Pour que le fier esprit qui les hantait vivants
Le fît un des meilleurs parmi ceux qu’on renomme.


Mais mille Maourys vinrent un jour d’une île voisine attaquer sa tribu. Après d’héroïques combats, elle fut vaincue. Alors elle entassa sur ses pirogues couplées les vivres, les armes, les esclaves, les femmes, les enfants, et elle s’enfuit vers l’Orient, « où va l’âme des morts ». Après onze jours d’orage, elle fut jetée sur le sol où le chef est maintenant. Un peuple hideux, noir et crépu, y fourmillait : il fut balayé comme les feuilles sèches,


Et, pour ne pas mourir, les guerriers tatoués
Mangèrent ces chiens noirs hérissés de leurs flèches.

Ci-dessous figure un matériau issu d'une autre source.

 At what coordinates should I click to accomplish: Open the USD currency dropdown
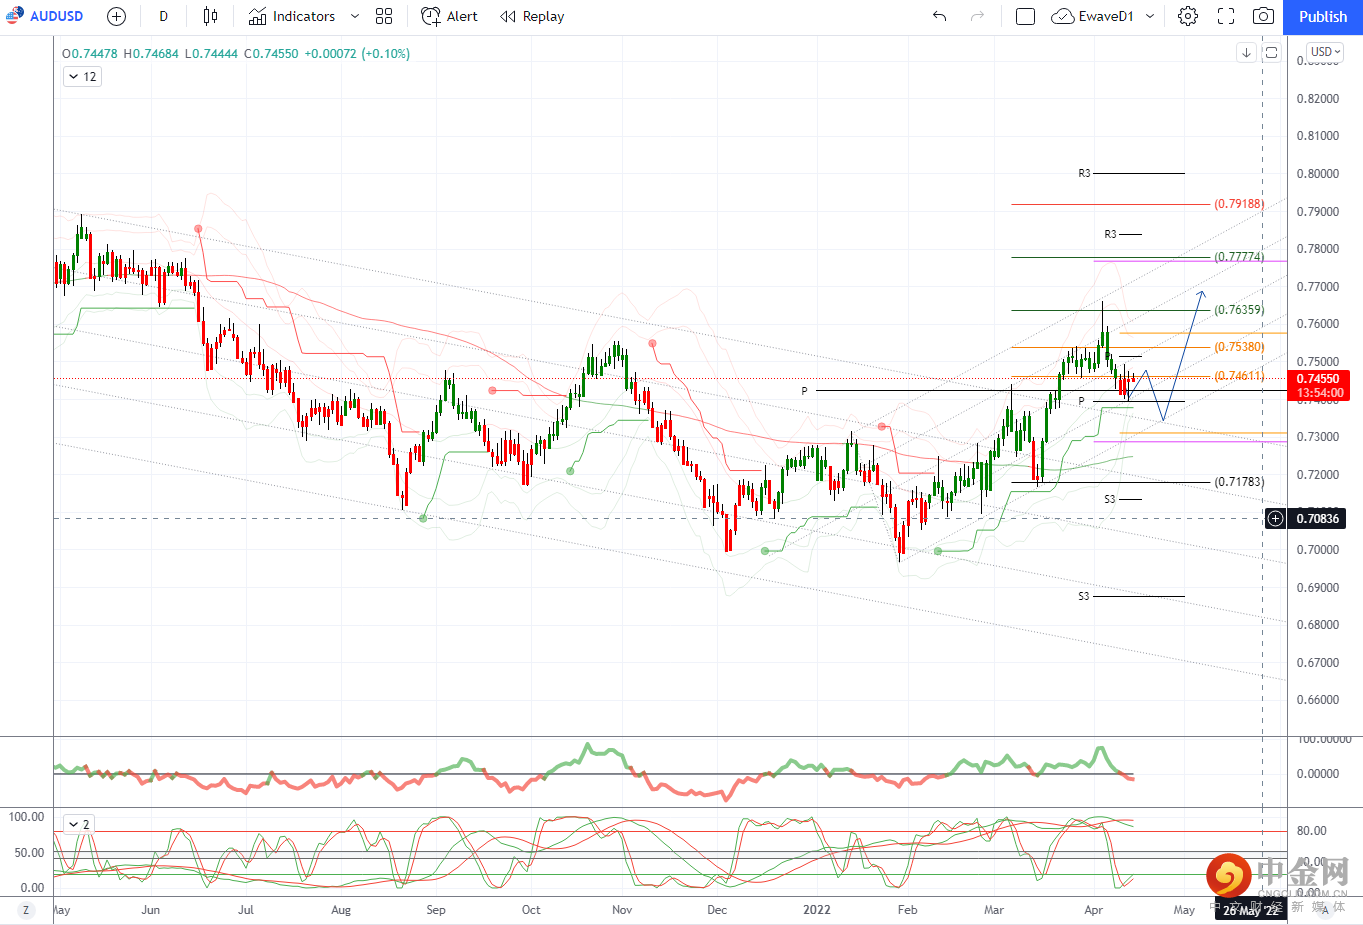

Ce qui restait fut réduit en esclavage. Et les blancs vinrent à leur tour décimer les vainqueurs des noirs avec leur fatal tonnerre. Aujourd’hui, de toute sa race, il reste seul, obligé, lui qui a été un chef redoutable, à mendier et à chercher l’oubli dans l’eau de feu.

Ceci dit, le vieux mangeur d’hommes mordit ses auditeurs d’un regard de haine et s’en alla, tête basse, les deux bras pendants.

En lui faisant conter sa vie, le poète a su résumer, dans un tableau admirablement coloré, tout ce qu’avait dit d’essentiel l’historien de la race polynésienne.